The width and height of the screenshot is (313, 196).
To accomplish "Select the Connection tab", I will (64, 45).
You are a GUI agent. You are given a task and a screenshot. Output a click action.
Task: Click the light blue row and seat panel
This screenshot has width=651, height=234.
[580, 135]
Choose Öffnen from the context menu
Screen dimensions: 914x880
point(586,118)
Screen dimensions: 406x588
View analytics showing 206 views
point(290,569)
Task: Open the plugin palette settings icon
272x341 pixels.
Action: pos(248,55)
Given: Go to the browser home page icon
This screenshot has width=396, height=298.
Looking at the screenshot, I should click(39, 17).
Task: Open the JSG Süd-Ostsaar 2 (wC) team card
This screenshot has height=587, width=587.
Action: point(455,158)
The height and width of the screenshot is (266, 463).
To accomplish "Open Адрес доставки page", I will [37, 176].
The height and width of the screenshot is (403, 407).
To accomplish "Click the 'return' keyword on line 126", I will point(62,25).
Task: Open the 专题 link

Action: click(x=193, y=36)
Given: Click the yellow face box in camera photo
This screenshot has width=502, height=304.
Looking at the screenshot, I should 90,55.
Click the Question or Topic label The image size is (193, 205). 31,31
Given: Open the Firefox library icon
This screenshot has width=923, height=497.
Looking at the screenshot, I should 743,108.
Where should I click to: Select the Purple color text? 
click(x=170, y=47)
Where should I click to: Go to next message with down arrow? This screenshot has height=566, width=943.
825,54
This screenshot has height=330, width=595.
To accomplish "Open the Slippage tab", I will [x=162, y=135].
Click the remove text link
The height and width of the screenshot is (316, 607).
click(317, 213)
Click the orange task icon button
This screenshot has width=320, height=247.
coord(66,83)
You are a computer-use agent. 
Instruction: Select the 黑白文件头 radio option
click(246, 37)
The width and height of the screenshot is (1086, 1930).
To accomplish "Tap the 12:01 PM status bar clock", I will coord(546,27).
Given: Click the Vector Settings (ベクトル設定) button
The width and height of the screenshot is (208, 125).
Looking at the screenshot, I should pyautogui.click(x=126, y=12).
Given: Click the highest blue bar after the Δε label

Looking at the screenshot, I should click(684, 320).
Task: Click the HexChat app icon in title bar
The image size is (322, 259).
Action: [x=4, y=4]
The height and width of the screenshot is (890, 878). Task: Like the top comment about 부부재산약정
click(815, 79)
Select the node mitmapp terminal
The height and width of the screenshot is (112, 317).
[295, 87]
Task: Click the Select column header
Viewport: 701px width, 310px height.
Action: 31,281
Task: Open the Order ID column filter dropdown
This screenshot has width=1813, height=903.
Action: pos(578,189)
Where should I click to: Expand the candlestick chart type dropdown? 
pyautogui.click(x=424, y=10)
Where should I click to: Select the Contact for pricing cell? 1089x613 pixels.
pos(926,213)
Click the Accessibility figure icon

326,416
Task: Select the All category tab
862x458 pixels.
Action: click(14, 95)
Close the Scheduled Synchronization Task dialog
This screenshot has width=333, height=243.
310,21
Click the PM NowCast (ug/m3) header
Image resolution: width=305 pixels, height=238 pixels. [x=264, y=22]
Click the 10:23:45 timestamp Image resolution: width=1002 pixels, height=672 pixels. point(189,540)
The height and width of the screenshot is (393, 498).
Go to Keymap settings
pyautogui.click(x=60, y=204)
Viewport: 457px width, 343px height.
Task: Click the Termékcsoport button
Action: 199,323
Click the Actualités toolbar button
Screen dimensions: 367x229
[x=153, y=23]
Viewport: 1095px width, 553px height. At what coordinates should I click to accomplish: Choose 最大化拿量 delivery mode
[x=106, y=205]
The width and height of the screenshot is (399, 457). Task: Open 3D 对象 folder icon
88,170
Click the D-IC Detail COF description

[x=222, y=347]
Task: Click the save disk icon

══════════

Count the lines of the listing above that include the word "agent" and state the total with nothing else.

2